Abstract. Objectives : Nuclear factor‐kappa B (NF‐κB) activation has been associated with the tumorigenic growth of hepatitis B virus X protein (HBx)‐transformed cells. This study was aimed to find a key target for treatment of HBx‐mediated cancers. Materials and methods : NF‐κB activation, endoplasmic reticulum‐stress (ER‐stress), caspase‐3 activation, and cell proliferation were evaluated after Chang/HBx cells permanently expressing HBx viral protein were treated with inhibitors of NF‐κB, proteasome and DNA topoisomerase.
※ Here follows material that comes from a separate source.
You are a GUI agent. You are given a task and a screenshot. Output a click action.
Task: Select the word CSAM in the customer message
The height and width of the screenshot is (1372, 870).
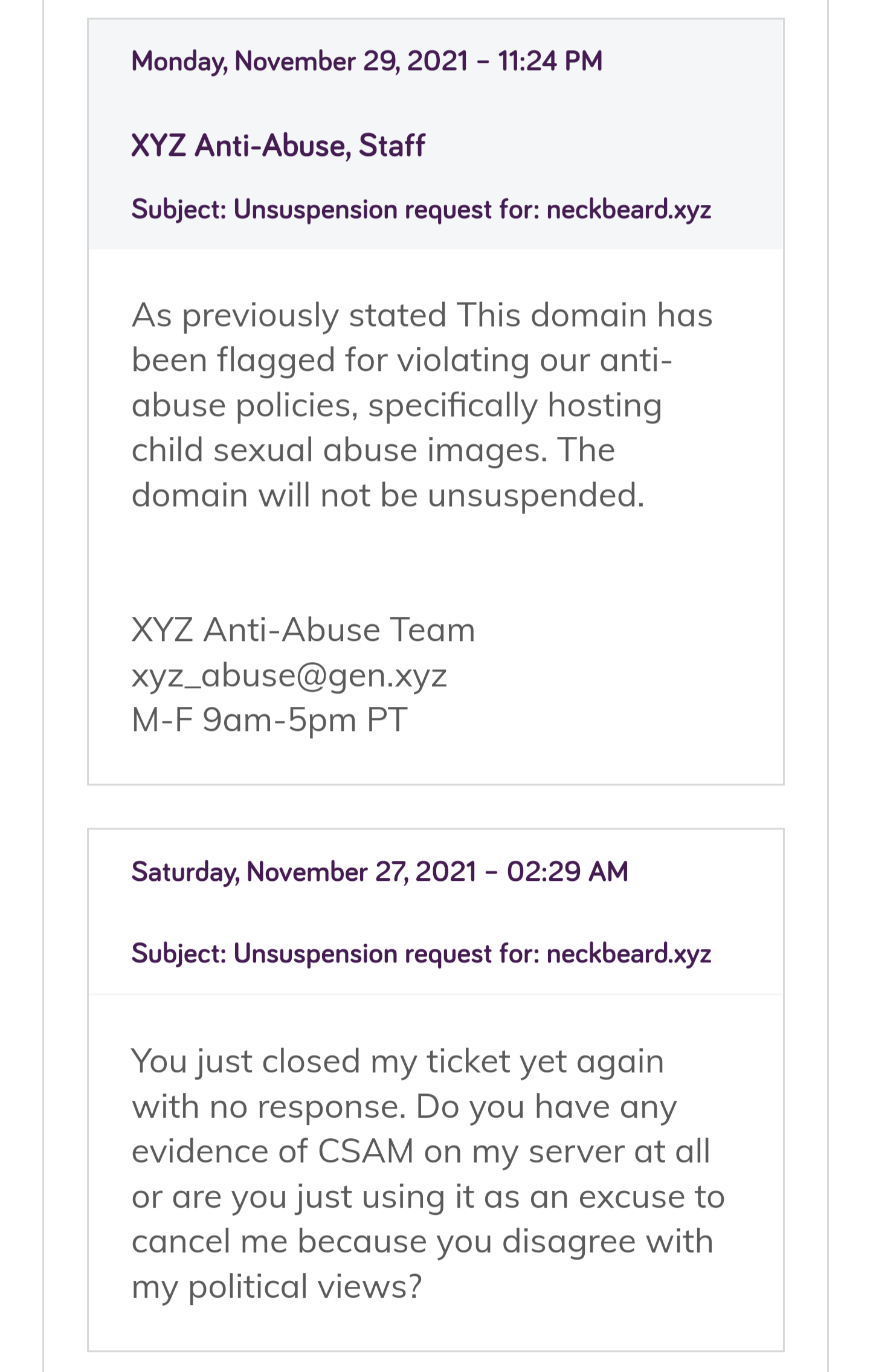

Results : Inhibition of NF‐κB transcriptional activity by transient transfection with mutant plasmids encoding Akt1 and glycogen synthase kinase‐3β (GSK‐3β), or by treatment with chemical inhibitors, wortmannin and LY294002, showed little effect on the survival of Chang/HBx cells. Furthermore, IκBα (S32/36A) mutant plasmid or other NF‐κB inhibitors, 1‐pyrrolidinecarbonidithioic acid and sulphasalazine, were also shown to have little effect on the cell proliferation. By contrast, proteasome inhibitor‐1 (Pro1) and MG132 enhanced the HBx‐induced ER‐stress response and the subsequent activation of caspase‐12, ‐9 and ‐3 and reduced cell proliferation. Camptothecin (CPT), however, triggered activation of caspase‐3 without induction of caspase‐12, and reduced cell proliferation. In addition, CPT‐induced cell death was reversed by pre‐treatment with z‐DEVD, a caspase‐3‐specific inhibitor. Conclusions : Detailed exploitation of the regulators of caspase‐3 activation could open the gate for finding an efficient target for development of anticancer therapeutics against HBx‐transformed hepatocellular carcinoma.